Panthéon égyptien, collection des personnages mythologiques de l'ancienne Égypte, d'après les monuments
Firmin Didot (p. 23-24).

AMON-RÉ, ROI DES DIEUX.

 
Planche 5

Le personnage symbolique, occupant la partie inférieure de la planche no 5, est fort rarement reproduit sur les monuments égyptiens de toutes les époques. Il est tiré, ainsi que sa légende, et les diverses couleurs qui couvrent les membres variés dont il se compose, d’un fragment de manuscrit sur toile appartenant à M. Dubois.

La légende hiéroglyphique, placée à la gauche du personnage, n’est qu’une abréviation d’une légende entière, et qui se lit Ⲁⲙⲛ ⲣⲏ-ⲥⲧⲛ ⲛⲛⲉⲛⲉⲩⲧⲉ et signifie Amon-Ré, roi des dieux. Nous avons donc ici une nouvelle forme consacrée à la représentation du Démiurge ou créateur de l’univers ; mais cette image du dieu suprême doit être classée parmi celles que, en termes d’archéologie, on a nommées figures panthées, soit qu’elles présentent, réunis dans un seul être, les symboles particuliers à un grand nombre de divinités différentes, soit, ce qui est plus naturel et qui s’applique particulièrement à notre gravure, qu’elles offrent la réunion de tous les symboles et de toutes les formes propres à une seule et même divinité. On ne connaissait point jusque-là de figure panthée égyptienne.

On retrouve, en effet, dans celle-ci, la tête humaine avec les deux longues plumes, et le sceptre, de l’image ordinaire d’Amon (pl. 1) ; les têtes de bélier, le disque et les cornes de bouc d’Amon-Cnouphis ou Cnèph (pl. 3) ; le bras droit armé du flagrum ou fléau, et le phallus de l’Amon-Générateur (pl. 4) ; le scarabée qui forme son torse ; le sceptre composé de la croix ansée et de ce qu’on appelle un nilomètre, l’un emblême de la vie divine, l’autre de la stabilité, se rapportent à Phtha, le premier être créé, la première émanation d’Amon-Cnouphis.

Les quatre ailes horizontales sont celles du scarabée, symbole de la génération, du monde et de la paternité ; les ailes inclinées sont celles de l’épervier, dont le corps est annexé au scarabée ; une queue de crocodile est entre l’épervier et la queue d’un lion, dont les pattes portent le personnage entier. Cette figure représentant Amon-Cnouphis, l’esprit qui pénètre, parcourt et vivifie les différentes parties de l’univers, il était convenable de composer son image symbolique des diverses classes d’êtres qu’anime son souffle créateur. On y remarque, en effet, un épervier, un lion et un crocodile ; c’est-à-dire un type des trois classes d’animaux qui peuplent les airs, la terre et l’eau.

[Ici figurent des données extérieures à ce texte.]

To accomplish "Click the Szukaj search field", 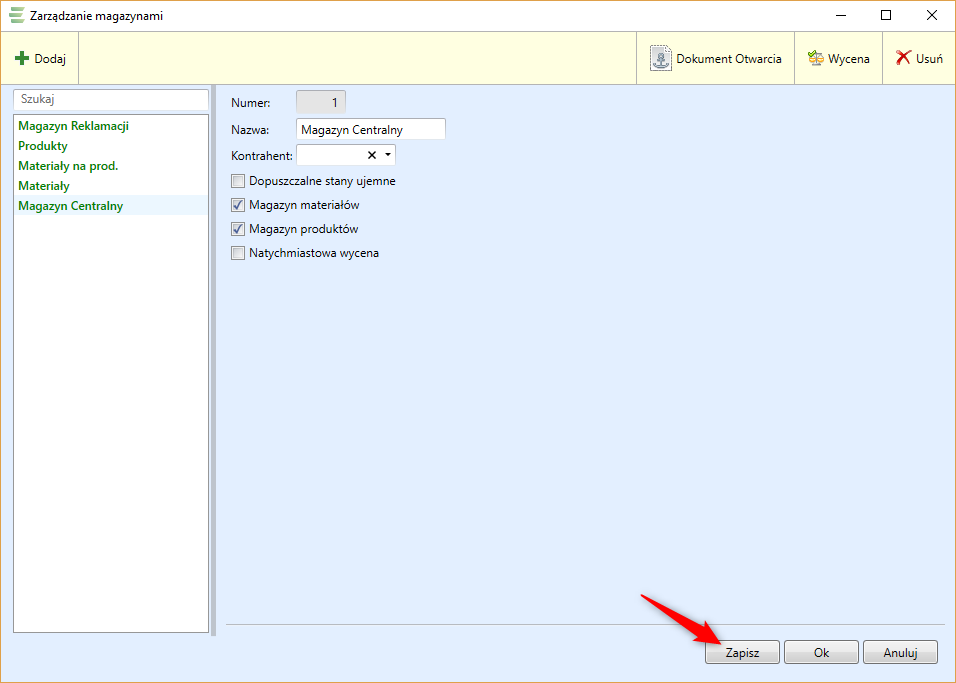I will 111,100.
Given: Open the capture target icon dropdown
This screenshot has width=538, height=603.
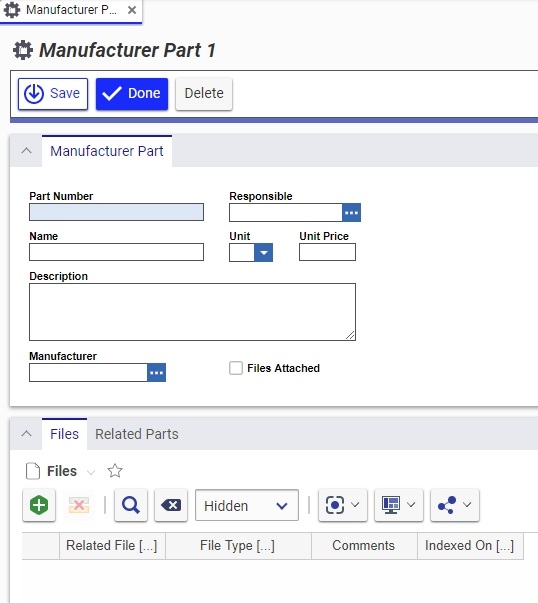Looking at the screenshot, I should [x=343, y=505].
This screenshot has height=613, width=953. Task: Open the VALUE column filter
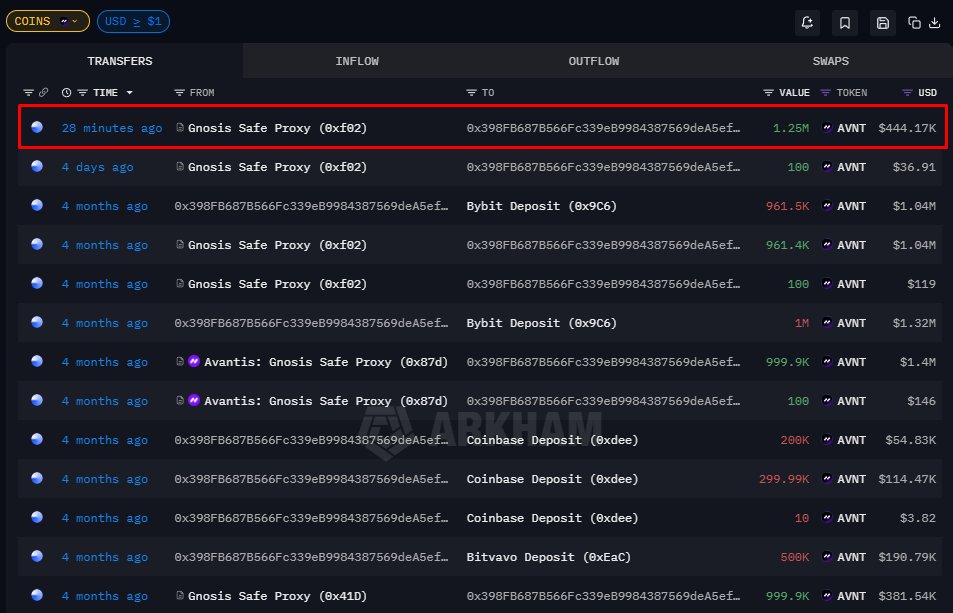click(x=768, y=93)
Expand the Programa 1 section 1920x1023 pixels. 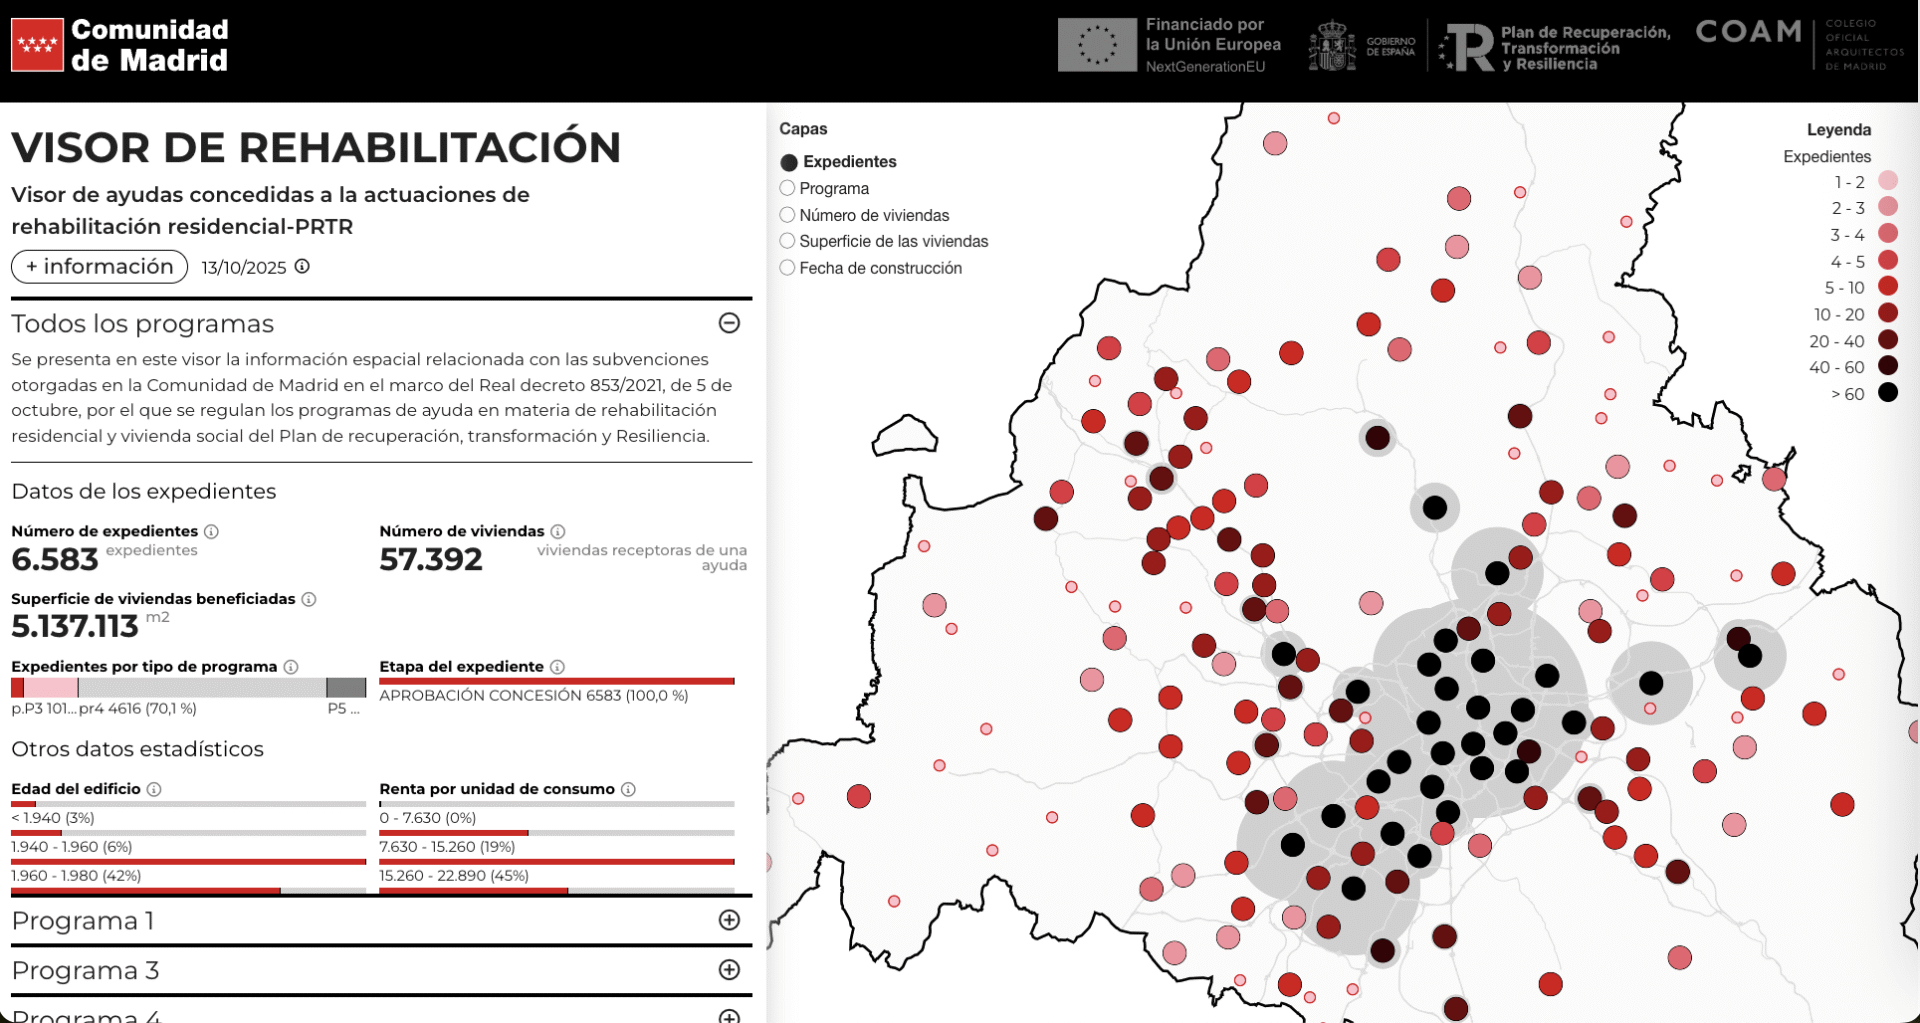[729, 920]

Les deux plumes de la coiffure sont surmontées de deux serpents à tête de lion, qui laissent échapper deux jets de lumière, représentée par une suite de petits triangles, qui servent en quelque sorte d’encadrement à la figure Panthée. Ces serpents se rapportent, sans aucun doute, aux quatre déesses à tête de lion, qui versent aussi la lumière, compagnes ordinaires d’Amon-Ré dans plusieurs scènes symboliques. Il en sera question dans la partie du Panthéon relative aux animaux sacrés et aux emblèmes des dieux.

Amon-Ré est figuré selon la forme A de notre cinquième planche, sur un bas-relief de Thèbes[1] ; c’est un abrégé de la précédente.

Une troisième figure Panthée d’Amon-Ré, à peu près semblable à la première, décore la partie antérieure du fameux torse égyptien du Musée Borgia, qui appartient aujourd’hui à la propagande ; elle porte la simple légende, Seigneur suprême ; la face humaine du dieu est flanquée de plusieurs têtes d’animaux différents ; on y remarque celle d’un taureau, d’un lion, d’un bélier, d’un crocodile et d’un épervier. Cette réunion d’êtres si différents de nature, pour représenter la puissance démiurgique, s’explique par l’idée que les Égyptiens se formaient de Dieu : « Ils le considéraient comme la cause première de la génération, le principe de la nature entière, comme un être antérieur à toutes choses, et qui comprend toutes choses en lui-même[2]. »

Le titre le plus ordinaire des rois égyptiens, et des grands personnages, fut celui de consacré à Amon-Ré roi des dieux, ou de purifié par Amon-Ré, roi des dieux. C’était la divinité protectrice des pharaons, celle qui recevait leurs plus riches offrandes, et à laquelle ils consacrèrent les plus beaux monuments.


Notes
  1. Description de l’Égypte, Antiquités, vol. III, pl. 64.
  2. Iamblique, Mystères des Égyptiens, sect. VII, chap. 2.